Records to use:
--- START ---
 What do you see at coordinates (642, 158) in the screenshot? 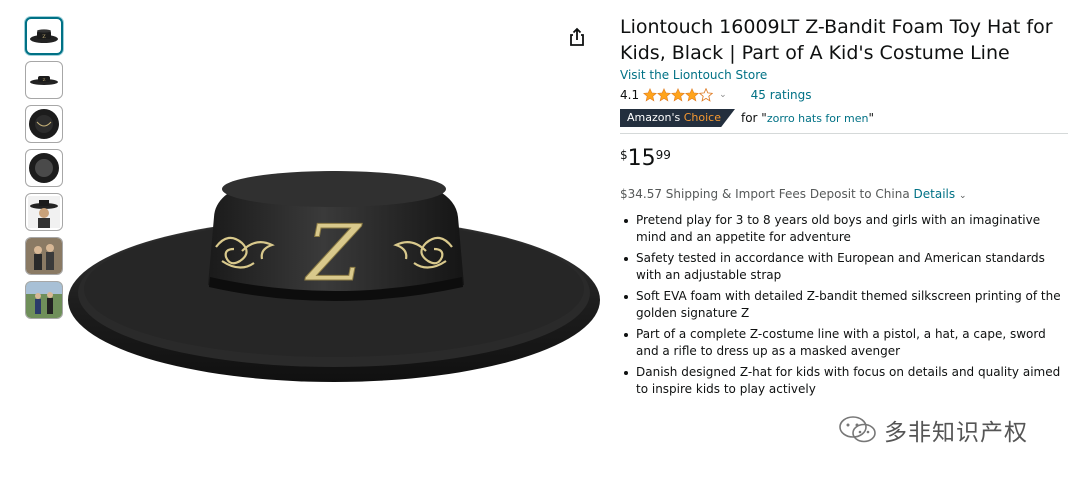
I see `price-whole: 15` at bounding box center [642, 158].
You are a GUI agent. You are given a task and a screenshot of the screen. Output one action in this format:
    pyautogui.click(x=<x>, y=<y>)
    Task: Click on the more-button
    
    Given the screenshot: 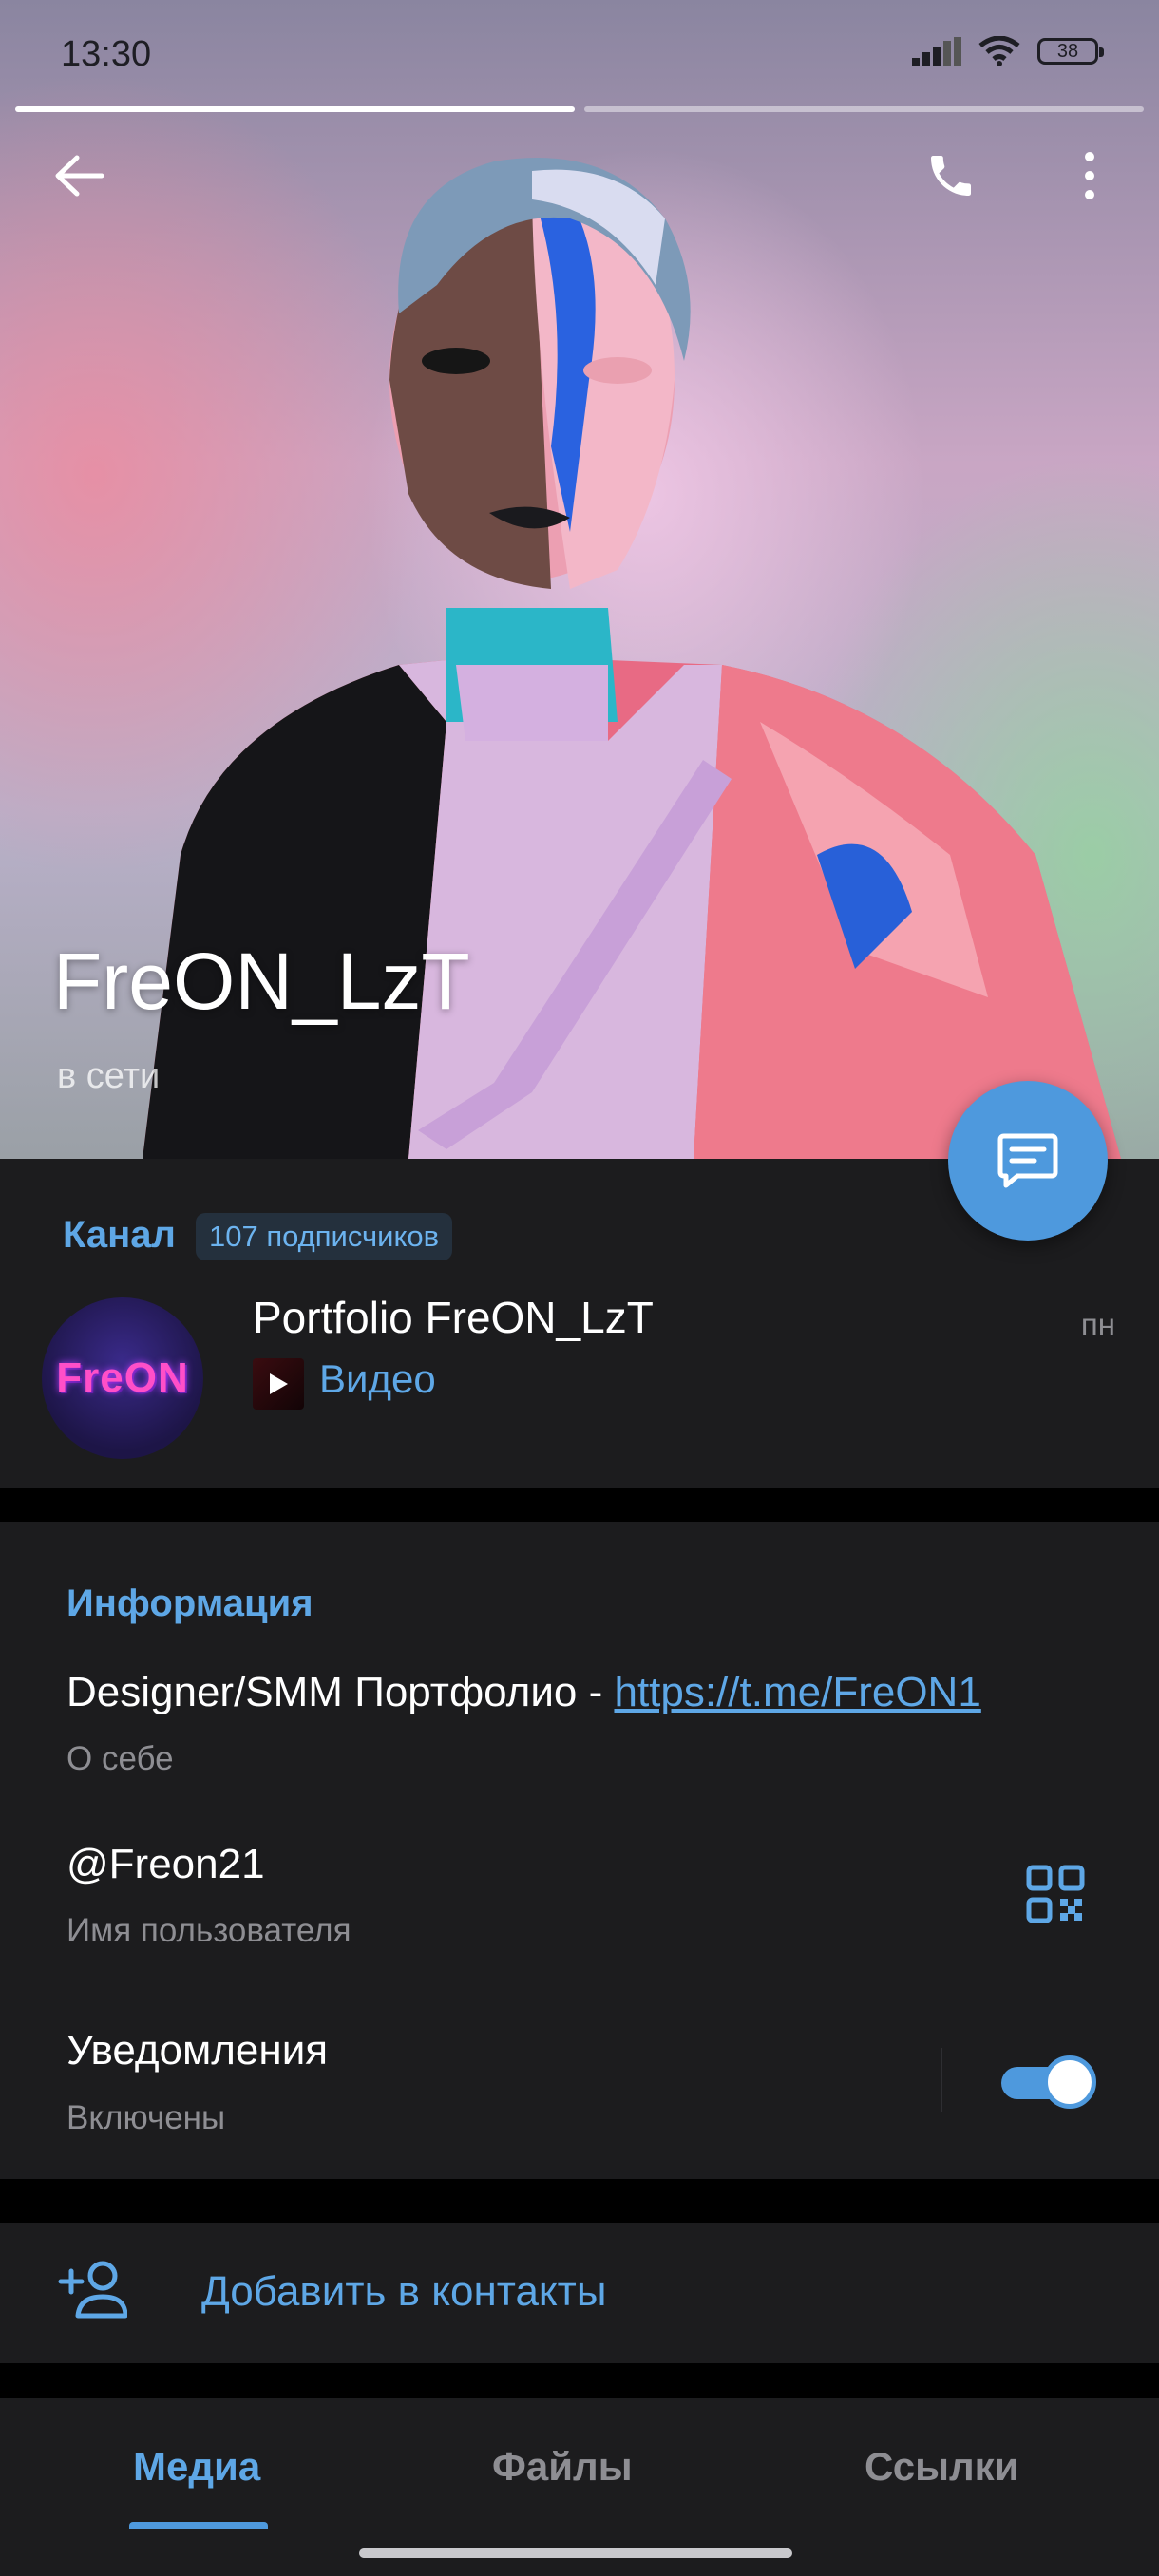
--- END ---
Problem: Rewrite all of the material above with every "screenshot" changed to "screen capture" and nothing else altered. Leave the pictures out.

Exercise solution:
 What do you see at coordinates (642, 158) in the screen capture? 
I see `price-whole: 15` at bounding box center [642, 158].
You are a GUI agent. You are given a task and a screen capture of the screen. Output one action in this format:
    pyautogui.click(x=<x>, y=<y>)
    Task: Click on the more-button
    
    Given the screen capture: 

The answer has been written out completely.